TASK PROMPT - Swap "question mark icon" for "help button" in the lines below and reproduce them with nothing else changed. Omit the pictures.

MATERIALS PROVIDED -

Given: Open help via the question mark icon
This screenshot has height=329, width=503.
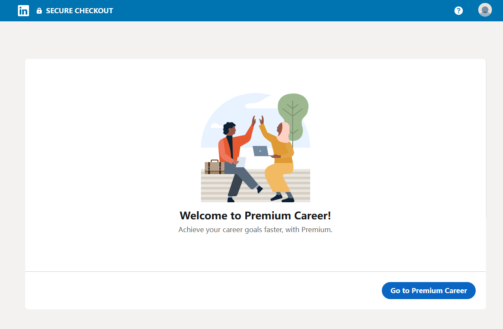Looking at the screenshot, I should click(x=459, y=11).
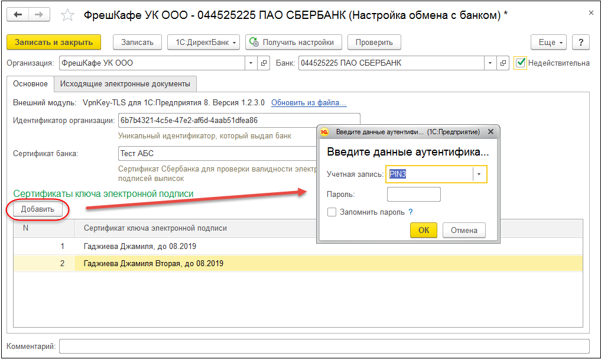The image size is (601, 359).
Task: Toggle the Недействительна checkbox
Action: click(520, 63)
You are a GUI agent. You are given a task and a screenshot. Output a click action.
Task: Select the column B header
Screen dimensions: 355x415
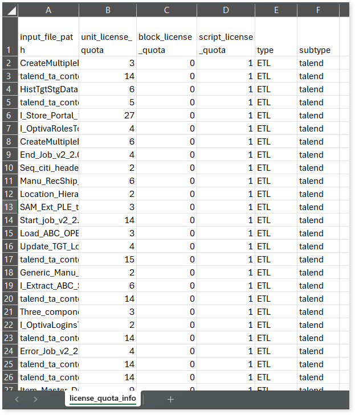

TASK ANSWER -
Given: Open help via the help button
This screenshot has height=329, width=503.
Looking at the screenshot, I should click(x=459, y=11).
The image size is (601, 359).
Task: Toggle the Недействительна checkbox
Action: click(520, 63)
You are a GUI agent. You are given a task and a screenshot. Output a click action.
Task: Select the column B header
Screen dimensions: 355x415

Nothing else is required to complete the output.